Another advantage of FMA over BUA is energy efficiency. The broadband ultrasound pulse in BUA measurement has a wide frequency range only limited by the frequency response of the transducer. However, if the interested band was narrower than its frequency response, it is surely not energy efficient because some of the energy outside the interested frequency band is wasted. In addition, the excitation voltage to the transducer has to be very high, usually hundreds of volts, in order to deliver enough energy to penetrate bone samples in a very short period of the pulse. Further, the maximum ultrasound energy allowed for clinic diagnosis is low and it is important to focus the limited energy within the targeted frequency band. The frequency modulated ultrasound has a unique property that its energy is always contained within the predetermined frequency band. Its longer duration $\left(10\mu \mathrm{s}\right)$ than the broadband pulse $(<1\mu \mathrm{s})$ allows the same amount of ultrasound energy to be delivered at low power and reduces the driving voltage to the transducer. It was showed that $10\mathrm{V}$ peak was sufficient in this study for bone measurement. FMA uses the energy efficient frequency modulated ultrasound for the bone property measurement.

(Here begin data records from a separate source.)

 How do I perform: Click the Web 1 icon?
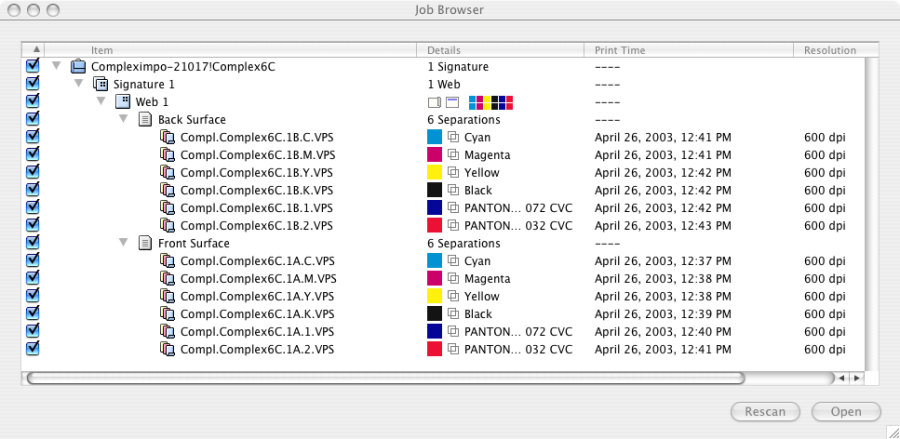click(x=123, y=102)
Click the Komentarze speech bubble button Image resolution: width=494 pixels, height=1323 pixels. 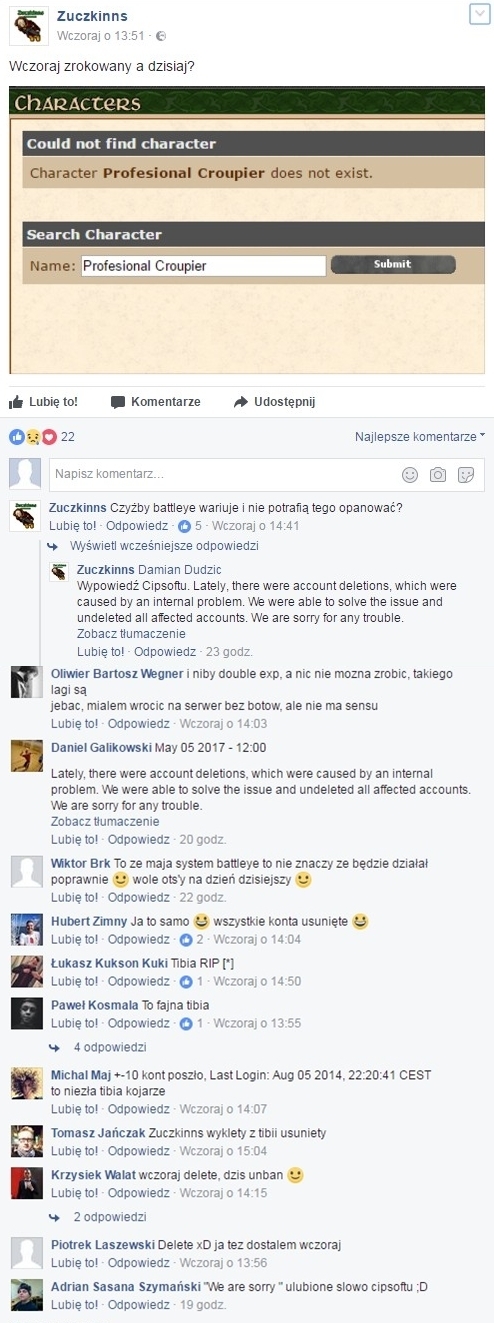155,402
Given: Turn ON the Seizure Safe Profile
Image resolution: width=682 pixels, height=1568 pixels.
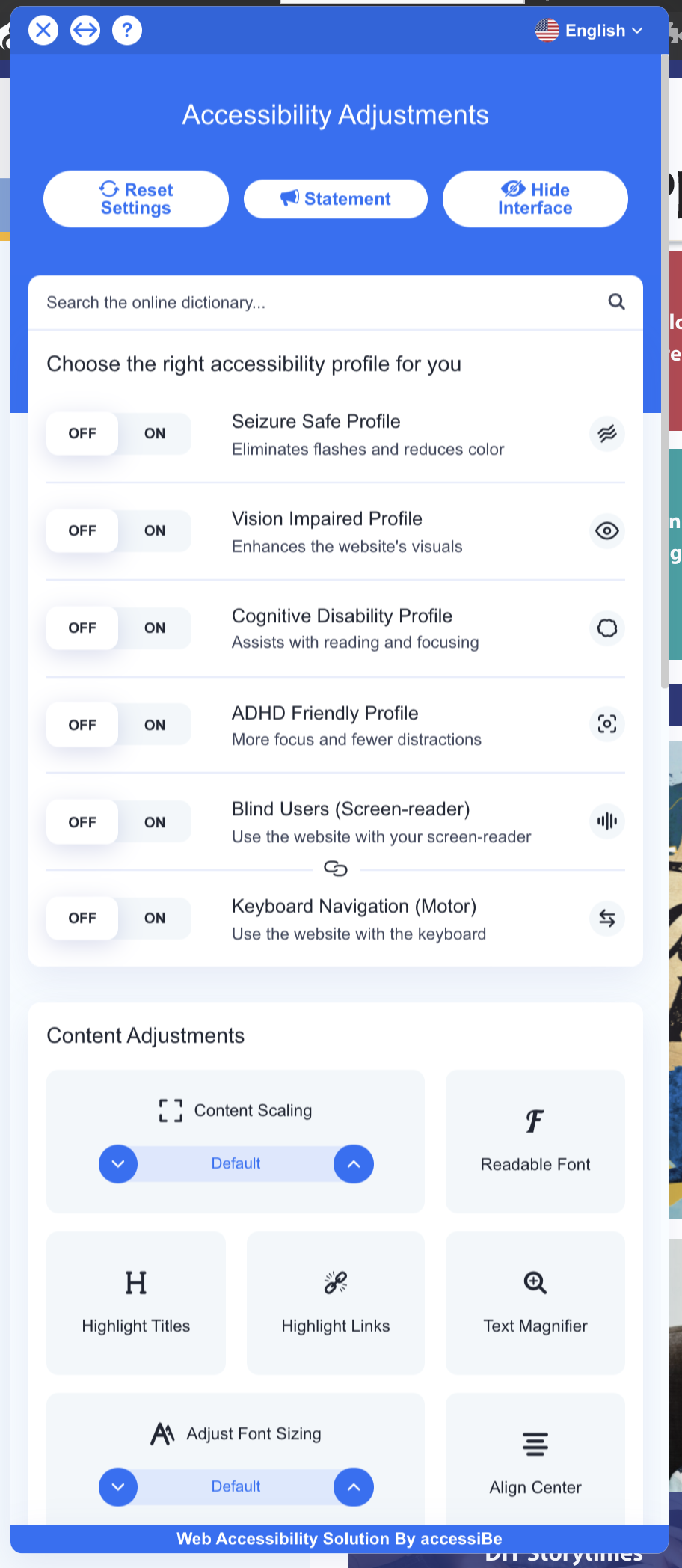Looking at the screenshot, I should pyautogui.click(x=155, y=433).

The poor correlation of FMA and BUA in the ML orientation to the trabecular bone properties was contradictory to the findings in two other orientations. Ultrasound attenuation in this orientation was also linearly dependent on frequency. This confirmed that the BUA values were valid. Since both FMA and BUA measurements had the same conclusion, it was unlikely that this phenomenon was due to the experimental error. Current data did not support the assumption that the lack of correlation was solely due to the anisotropic structure of the samples. Although the real mechanism of this phenomenon is not known, it can be suggested that the trabecular architecture of the tested samples viewed from the ML orientation interacted with the incoming ultrasound wave in a complete different way that invalidated the assumption of linear correlation of ultrasound attenuation to bone structural properties.

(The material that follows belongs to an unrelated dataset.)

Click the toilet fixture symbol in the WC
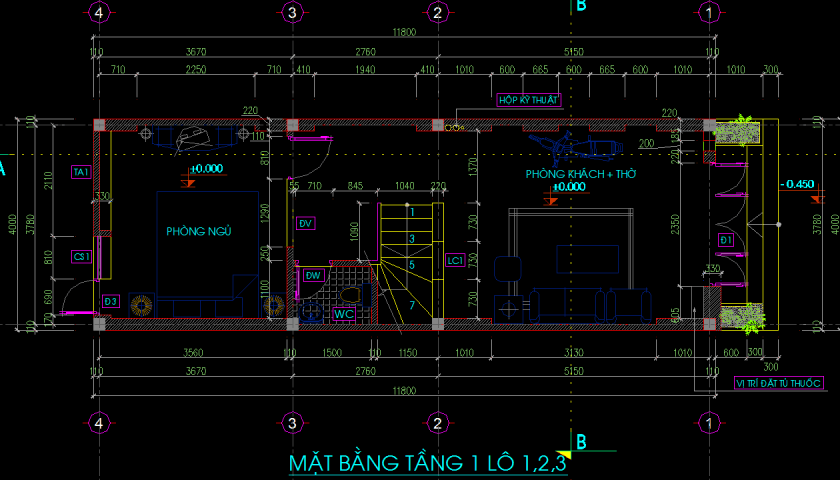The image size is (840, 480). (x=349, y=297)
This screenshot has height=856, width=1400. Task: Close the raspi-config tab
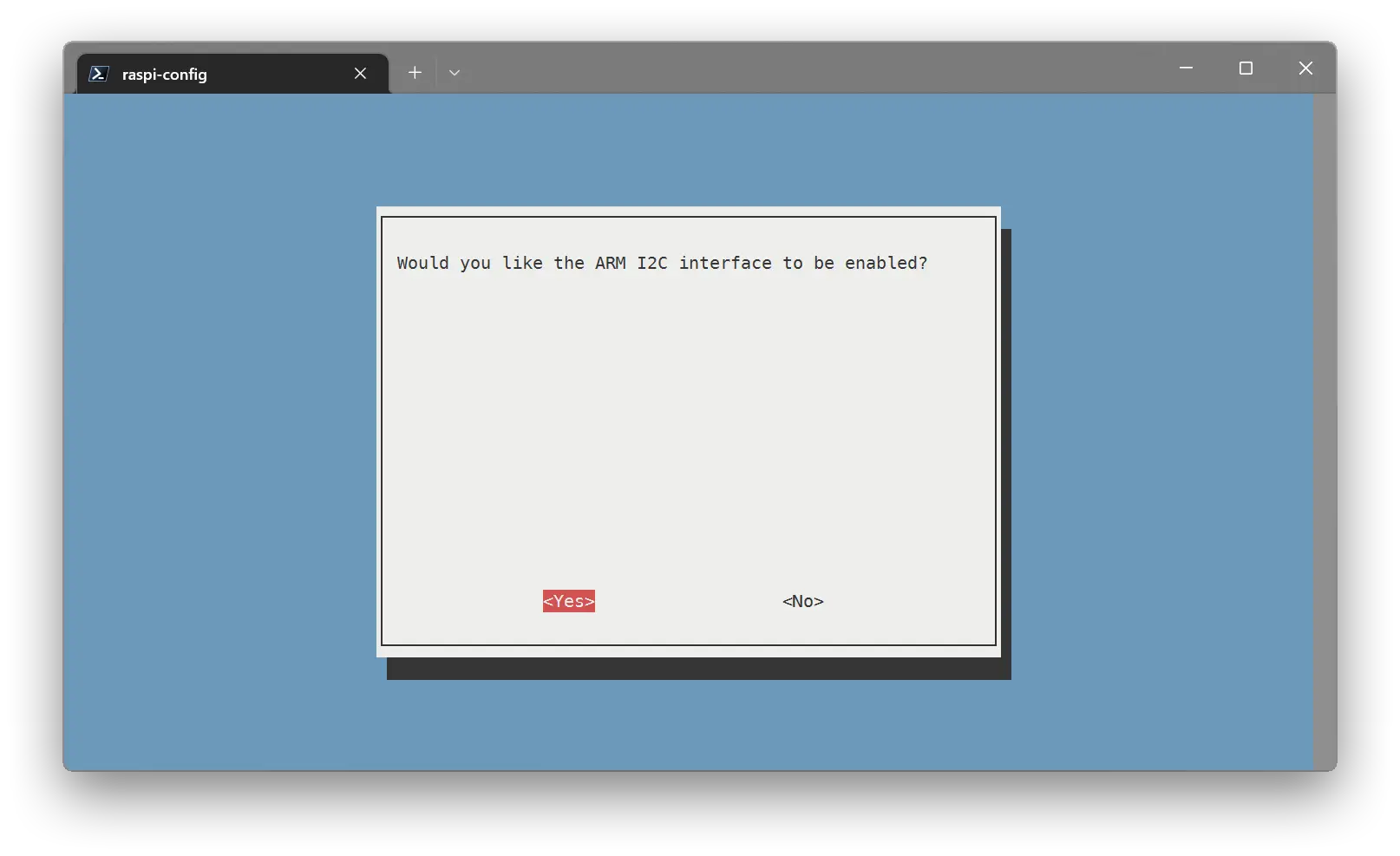(360, 74)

Future work is required to improve the performance of the FMA. First, it is crucial to identify the optimal frequency bands that are most sensitive to the bone properties of interest. Narrow frequency bands will be more efficient because it can minimize the average effect of FMA over the frequency band. This requires a screening of a series of narrow frequency bands that cover a broader frequency spectrum. It is expected that those optimal frequency bands are specific to the anatomic locations of the bone. Second, the adjustment of the ultrasound signal is preferred before driving the transducer to compensate the frequency response of the transducer for the best performance of the FMA. In this study, the electric signal that drove the transducer had uniform amplitude. However, the amplitude of the generated ultrasound also had an amplitude modulation due to the frequency response of the transducer. This effect was minimized by the normalization of the energy of reference signal to bone signal because both signals included the same frequency response of the transducers. However, it is optimal to generate frequency sweep ultrasound signal with uniform amplitude. This requires the addition of amplitude modulation prior to driving the transducer to compensate its frequency response. Lastly, FMA is one of many parameters that can be derived from the new signal modality. Other parameters such as the frequency at the peak of the waveform envelope are also potential candidates for bone property measurements. The frequency modulated signal can also be modified for the measurement of ultrasound backscatters from bone to improve its performance.